The actor, who recently went on a multi-city tour to promote the film, riding around the streets of Miami, Cleveland and Dallas aboard a Seven Pounds bus, says it's not just the secrecy around the plot that makes the film such a challenge to promote. It is also that Seven Pounds intentionally lacks the ''Will Smith'' factor that has helped his past five films gross an astonishing $2.2 billion worldwide.

''It's like boxing,'' he said during a visit to The Miami Herald newsroom last month. ``In boxing, we agree that you're not going to kick or elbow or tackle me and take me down to the canvas. There's a certain artistry that comes in with the removal of weapons at your disposal. With a role like this, there's only story and performance. That's it. It's like artistry unobscured. It is totally about human emotion.''

This is new territory for Smith as an actor, since even his previous dramas, such as Happyness or the biopic Ali, were based on famous real-life stories and offered plenty of opportunity for him to play humor as well as pathos.

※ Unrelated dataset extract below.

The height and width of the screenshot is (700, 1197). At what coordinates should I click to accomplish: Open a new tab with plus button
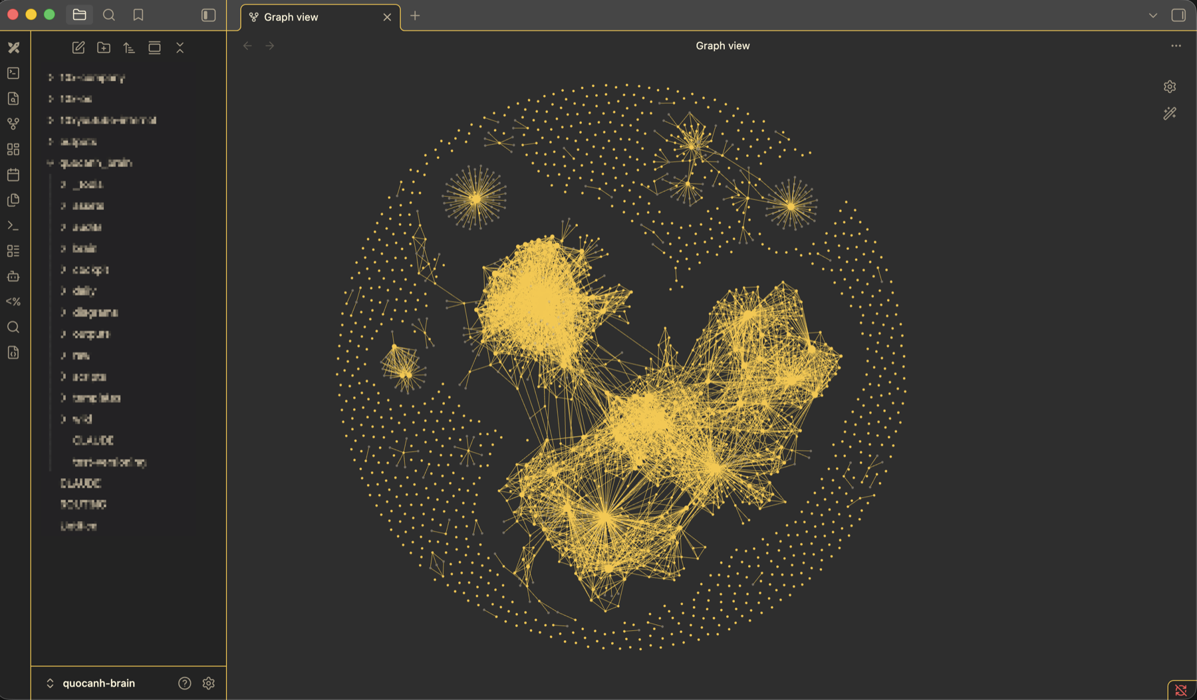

Seven Pounds, however, contains nary a glimpse of the instantly likable persona that made Smith a superstar.

''Will's performance in this film is calculated -- not in an ugly, manipulative way, but calculated to make Will be as authentic as he possibly could, both physically and emotionally, as a 39-year-old man who really has things he could lose,'' says Rosario Dawson, who co-stars in Seven Pounds as a young woman with a terminal heart disease. 'Gabriele didn't let him cut emotional corners or be Will Smith. We were shooting one scene in this big, open field and Gabriele was all the way on the other end, yelling at Will `Don't act like you're thinking! Be thinking! Be vulnerable like a naked newborn baby boy!' ''

For Smith, the prospect of stretching himself as an actor was exciting but also daunting, considering how fickle public tastes can be and how superstardom can disappear as quickly as it sprouts.

''There are certain elements of moviemaking that I have studied and worked hard at and become almost a black belt at,'' he says. ``So for me, to get rid of the special effects, to get rid of the comedy, to get rid of the foolproof July 4th blockbuster elements is all very scary. It's a terrifying undertaking to strip all those things away and just act, and hope that the performance and the story are powerful enough to get people excited to go to the theater.

``But with Seven Pounds, all that stuff is a little more terrifying, because no one can know [in advance] the thing that is fantastic about the movie. So yes, it's scary in that everything that comes up must come down.

''There's always a flop coming!'' Smith adds, once again unleashing that booming laugh -- a sound that makes it clear he's being at least a little facetious.